» WRITTEN EXERCISE 1
In the excerpt on South Korea–Japan relations, when did Japan file its complaint with the WTO asking that South Korea's seafood embargo be lifted?
» WRITTEN EXERCISE 2
Print the part of the excerpt on South Korea–Japan relations starting with "Meanwhile, the parties" and going on through "Korean special services.".
» WRITTEN EXERCISE 3
Carry on the excerpt on South Korea–Japan relations from the point where it stops.

» EXCERPT TO READ
— START —
On April 9, South Korea appealed the recommendation of the World Trade Organization (WTO) to cancel the embargo on seafood import from the Northeastern regions of Japan. Let us remind the reader that, following the Fukushima Daiichi nuclear disaster (Unit 1 Reactor) in 2011, South Korea imposed an embargo on the imported Japanese seafood for safety reasons; in May 2015, Japan submitted a complaint to the WTO demanding that the embargo be lifted since all the products were subject to the same austere quality control.

On May 9, 2018 Tokyo hosted a trilateral South Korean – Chinese – Japanese summit, the first one since November 2015. It resulted in a special joint statement expressing support of the Panmunjom Declaration for Peace, Prosperity and Unification of the Korean Peninsula, as well as willingness to make a joint effort in ensuring peace and stability in Northeast Asia. Moon Jae-in, the Japanese Premier Shinzō Abe and the Premier of the State Council of China Li Keqiang discussed the issues of furthering their trilateral cooperation, exchanged their opinions on the situation in the world, including the Korean Peninsula. Furthermore, Moon Jae-in presented the results of the inter-Korean summit to the participants and voiced Kim Jong-un’s standpoint on the kidnapping of Japanese citizens by North Korean special services and on improving the Pyongyang – Tokyo relations for Shinzō Abe. Thus, Moon Jae-in became the first South Korean leader to visit Japan over the past 6.5 years.

Meanwhile, the parties made a special joint statement expressing support of the Panmunjom Declaration and calling for a US – North Korean summit. At the same time, Moon Jae-in and Shinzō Abe held a bilateral meeting where they agreed to cooperate closely on the North Korean nuclear issue and the issue of the kidnapping of Japanese citizens by North Korean special services.
— END —
» DATA SEGMENT
— START —
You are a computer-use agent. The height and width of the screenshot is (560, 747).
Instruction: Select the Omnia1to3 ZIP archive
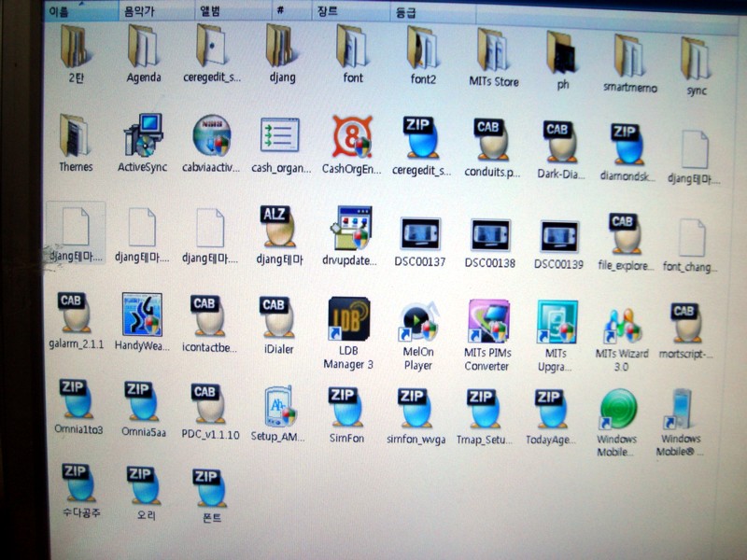click(77, 399)
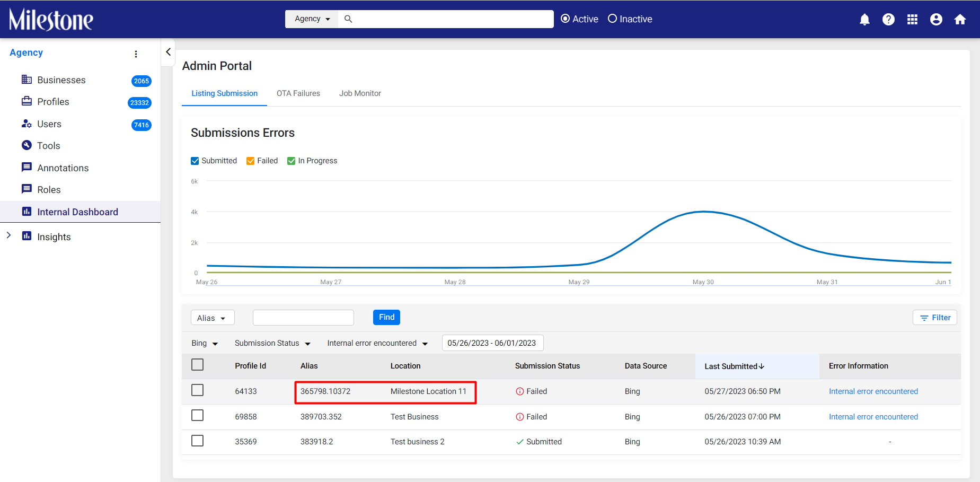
— END —
» EXERCISE RESULT 1
In May 2015.

» EXERCISE RESULT 2
Meanwhile, the parties made a special joint statement expressing support of the Panmunjom Declaration and calling for a US – North Korean summit. At the same time, Moon Jae-in and Shinzō Abe held a bilateral meeting where they agreed to cooperate closely on the North Korean nuclear issue and the issue of the kidnapping of Japanese citizens by North Korean special services.

» EXERCISE RESULT 3
On August 23, the South Korean Ministry of Defense decided to extend the General Security of Military Information Agreement (GSOMIA) with Japan for another year, given the security situation on the Korean Peninsula. The document stipulates providing information on the nuclear and missile programs of Pyongyang collected by the Japanese reconnaissance satellites to South Korea in exchange for the information on the North Korean missiles gathered by the South Korean armed forces.

On September 21, Shinzō Abe was reelected Chairman of the ruling Liberal Democratic Party of Japan and maintained his position as the Japanese Prime Minister. The South Korean mass media commented on it emphasizing that Abe was willing to amend the Japanese Constitution (preserve the ban on Japan’s waging wars, but legalize the existence of the Japan Self-Defense Forces, JSDF) so that “should a provocation occur on the part of Pyongyang, the Japan Self-Defense Forces would be able to intervene in the conflict on the Korean Peninsula.” Thus, “Shinzō Abe’s reelection can increase and expedite the country’s military buildup, misrepresent historical facts and exacerbate possible conflicts with the 2 Koreas and China.”

On September 25, 2018 under the auspices of the United Nations General Assembly (UNGA) session, a South Korean – Japanese summit was held, which was apparently dedicated to the attempts to resolve the issues caused by South Korea de facto denouncing the 2015 Agreement on the comfort women, and which the parties succeeded in half. Moon Jae-in announced the closure of the Foundation, which the Japanese money had been credited to, but stated he would neither rescind the Agreement nor insist on new negotiations.

However, that does not mean that there is any progress in the relations between the 2 states. There is a number of regular topics for inefficient discussion. In response to vexing actions by one party, the other summons its counterpart’s diplomats and communicates its categorical protest to them. The author touched upon these critical issues on numerous occasions and now presents another digest of how Japan and South Korea encountered the stumbling blocks described further in 2018.

The Issue of Japan’s Historical Responsibility

On April 18, the Osaka District Court rejected yet again the 4th lawsuit of 197 family members of the Koreans who had suffered from the Atomic Bombings of Hiroshima and Nagasaki in 1945 demanding compensation and ruled that the plaintiffs had forfeited their right to compensation by the statute of limitation, which is 20 years. The plaintiffs demanded that their forebears be included in the list of the subjects of the Japanese Atomic Bomb Survivors’ Assistance Law.

According to the data provided by the Korea Atomic Bomb Victims Association, 70,000 Koreans suffered during the Hiroshima Bombing (killed and injured). Many of them had been brought to the Hiroshima ammunition factory and other facilities where they were forced to work. The US nuclear bomb killed circa 35,000 people, 5,000 remained in Japan and 30,000 returned to Korea.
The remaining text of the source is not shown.